Indeed, the Locke ruling should be seen as a states’ rights decision, rather than any new pronouncement on the Constitution’s religion clauses, because the Court continued its recent movement to preclude the federal government from preempting the state governments’ authority in matters of religion. In holding that the interest of the states outweighed the claim of religious discrimination, the Chief Justice wrote, "The state has merely chosen not to fund a distinct category of instruction."

Here’s where hell freezes over. Justice Antonin Scalia, joined by Justice Clarence Thomas, offered a scathing dissent that sided with the opinion of the generally liberal U.S. Court of Appeals for the 9th Circuit. "Let there be no doubt," said Justice Scalia, "[t]his case is about discrimination against a religious minority. … One need not delve too far into modern popular culture to perceive a trendy disdain for deep religious conviction. In an era when the Court is so quick to come to the aid of other disfavored groups, its indifference in this case, which involves a form of discrimination to which the Constitution actually speaks, is exceptional." In his view "when a state makes a public benefit generally available, that benefit becomes part of the baseline against which burdens on religion are measured." Justice Thomas, a Holy Cross graduate, offered a brief dissenting opinion, noting that the study of theology also includes a non-devotional, purely academic component.
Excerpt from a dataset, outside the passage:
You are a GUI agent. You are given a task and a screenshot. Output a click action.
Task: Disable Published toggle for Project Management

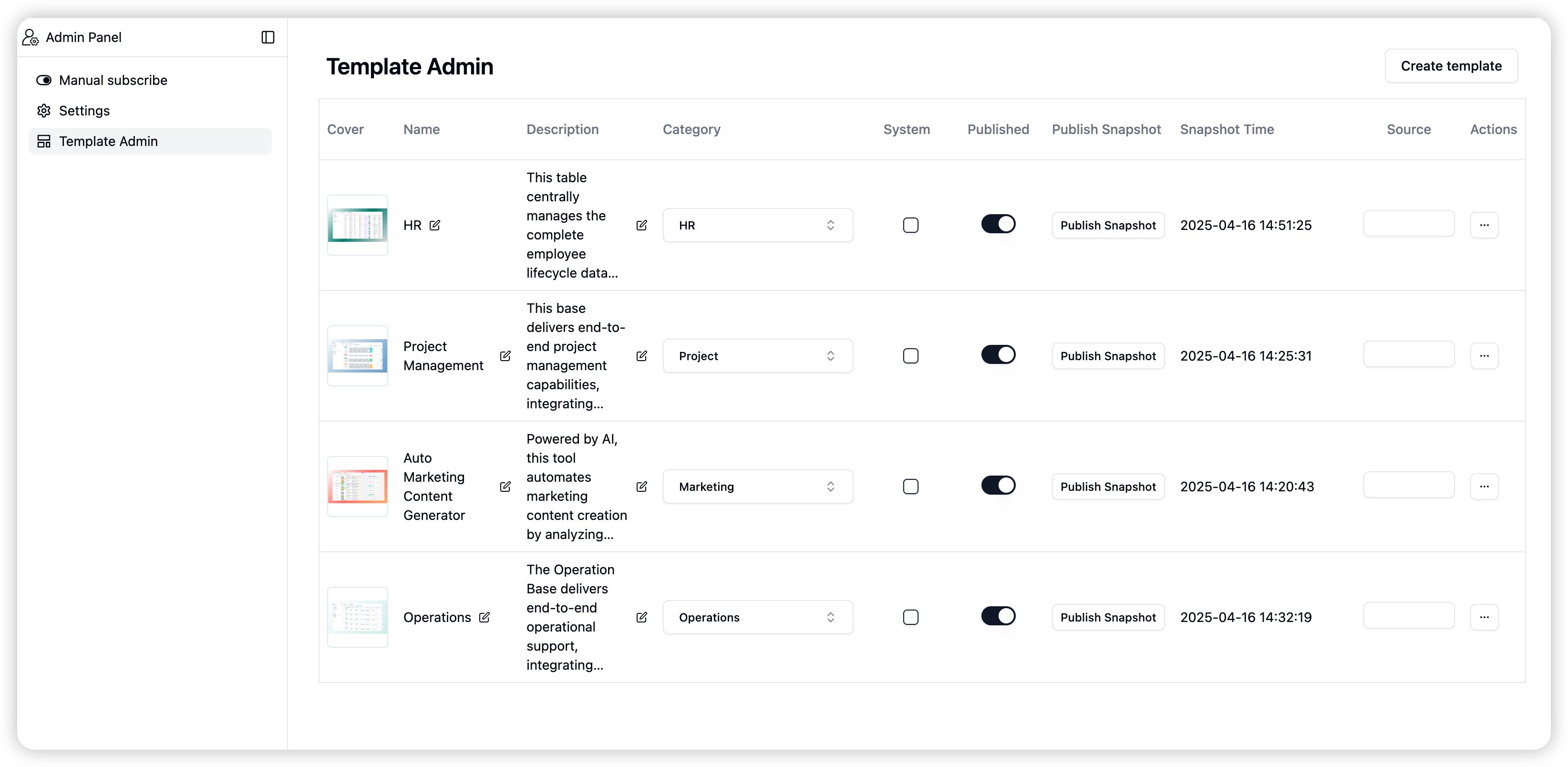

Perhaps it is only coincidence that the Supreme Court issued its Locke opinion on the same day as the opening of Mel Gibson’s "Passion." More ironic, however, is that it was also Ash Wednesday, when Christians begin a period of sober reflection, self-examination, and spiritual redirection.

Speaking of redirections, Joshua Davey did not become a minister, deciding instead to attend Harvard Law School. Maybe someday he will be back in court to help answer Justice Scalia’s "What’s next?" question: "Will we deny priests and nuns their prescription-drug benefits on the ground that the taxpayers’ freedom of conscience forbids medicating the clergy at public expense?"